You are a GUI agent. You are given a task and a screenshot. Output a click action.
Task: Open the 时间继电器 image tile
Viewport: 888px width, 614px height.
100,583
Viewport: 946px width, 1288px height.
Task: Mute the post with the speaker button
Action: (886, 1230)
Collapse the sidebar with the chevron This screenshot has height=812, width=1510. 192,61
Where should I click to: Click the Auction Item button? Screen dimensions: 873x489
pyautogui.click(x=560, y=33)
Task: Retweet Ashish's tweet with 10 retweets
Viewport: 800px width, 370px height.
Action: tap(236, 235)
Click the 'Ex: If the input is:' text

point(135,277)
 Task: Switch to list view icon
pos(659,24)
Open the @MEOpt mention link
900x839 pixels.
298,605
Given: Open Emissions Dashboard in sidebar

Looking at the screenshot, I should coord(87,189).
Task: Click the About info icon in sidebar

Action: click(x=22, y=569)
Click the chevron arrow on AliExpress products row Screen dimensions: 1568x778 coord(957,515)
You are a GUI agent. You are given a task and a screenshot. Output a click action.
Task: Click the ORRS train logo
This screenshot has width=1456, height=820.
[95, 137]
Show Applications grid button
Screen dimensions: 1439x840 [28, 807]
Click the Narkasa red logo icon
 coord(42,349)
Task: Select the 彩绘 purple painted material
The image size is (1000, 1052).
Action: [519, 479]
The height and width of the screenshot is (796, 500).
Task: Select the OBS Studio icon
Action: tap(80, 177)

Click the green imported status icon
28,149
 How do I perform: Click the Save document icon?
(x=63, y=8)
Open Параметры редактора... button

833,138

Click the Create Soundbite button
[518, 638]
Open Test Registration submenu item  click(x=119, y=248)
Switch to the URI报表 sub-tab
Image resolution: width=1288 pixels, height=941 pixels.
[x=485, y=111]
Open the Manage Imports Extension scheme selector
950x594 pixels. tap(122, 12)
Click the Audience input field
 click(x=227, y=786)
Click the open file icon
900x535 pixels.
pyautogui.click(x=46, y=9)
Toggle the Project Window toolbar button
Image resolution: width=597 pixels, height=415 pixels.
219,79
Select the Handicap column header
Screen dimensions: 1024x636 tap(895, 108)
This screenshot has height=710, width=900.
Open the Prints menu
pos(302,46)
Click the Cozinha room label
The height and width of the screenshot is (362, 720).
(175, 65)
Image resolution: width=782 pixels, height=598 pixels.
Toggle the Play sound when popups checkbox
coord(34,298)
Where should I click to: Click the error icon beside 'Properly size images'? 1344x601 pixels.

EXERCISE PROMPT. Recopy all of the records verbatim.

ANSWER TO THE EXERCISE.
You are a GUI agent. You are given a task and a screenshot. Output a click action.
Task: Open the 时间继电器 image tile
Viewport: 888px width, 614px height.
100,583
Viewport: 946px width, 1288px height.
Task: Mute the post with the speaker button
Action: (886, 1230)
Collapse the sidebar with the chevron This screenshot has height=812, width=1510. 192,61
Where should I click to: Click the Auction Item button? Screen dimensions: 873x489
pyautogui.click(x=560, y=33)
Task: Retweet Ashish's tweet with 10 retweets
Viewport: 800px width, 370px height.
Action: tap(236, 235)
Click the 'Ex: If the input is:' text

point(135,277)
 Task: Switch to list view icon
pos(659,24)
Open the @MEOpt mention link
900x839 pixels.
298,605
Given: Open Emissions Dashboard in sidebar

Looking at the screenshot, I should coord(87,189).
Task: Click the About info icon in sidebar

Action: click(x=22, y=569)
Click the chevron arrow on AliExpress products row Screen dimensions: 1568x778 coord(957,515)
You are a GUI agent. You are given a task and a screenshot. Output a click action.
Task: Click the ORRS train logo
This screenshot has width=1456, height=820.
[95, 137]
Show Applications grid button
Screen dimensions: 1439x840 [28, 807]
Click the Narkasa red logo icon
 coord(42,349)
Task: Select the 彩绘 purple painted material
The image size is (1000, 1052).
Action: [519, 479]
The height and width of the screenshot is (796, 500).
Task: Select the OBS Studio icon
Action: tap(80, 177)

Click the green imported status icon
28,149
 How do I perform: Click the Save document icon?
(x=63, y=8)
Open Параметры редактора... button

833,138

Click the Create Soundbite button
[518, 638]
Open Test Registration submenu item  click(x=119, y=248)
Switch to the URI报表 sub-tab
Image resolution: width=1288 pixels, height=941 pixels.
[x=485, y=111]
Open the Manage Imports Extension scheme selector
950x594 pixels. tap(122, 12)
Click the Audience input field
 click(x=227, y=786)
Click the open file icon
900x535 pixels.
pyautogui.click(x=46, y=9)
Toggle the Project Window toolbar button
Image resolution: width=597 pixels, height=415 pixels.
219,79
Select the Handicap column header
Screen dimensions: 1024x636 tap(895, 108)
This screenshot has height=710, width=900.
Open the Prints menu
pos(302,46)
Click the Cozinha room label
The height and width of the screenshot is (362, 720).
(175, 65)
Image resolution: width=782 pixels, height=598 pixels.
Toggle the Play sound when popups checkbox
coord(34,298)
Where should I click to: Click the error icon beside 'Properly size images'? 1344x601 pixels.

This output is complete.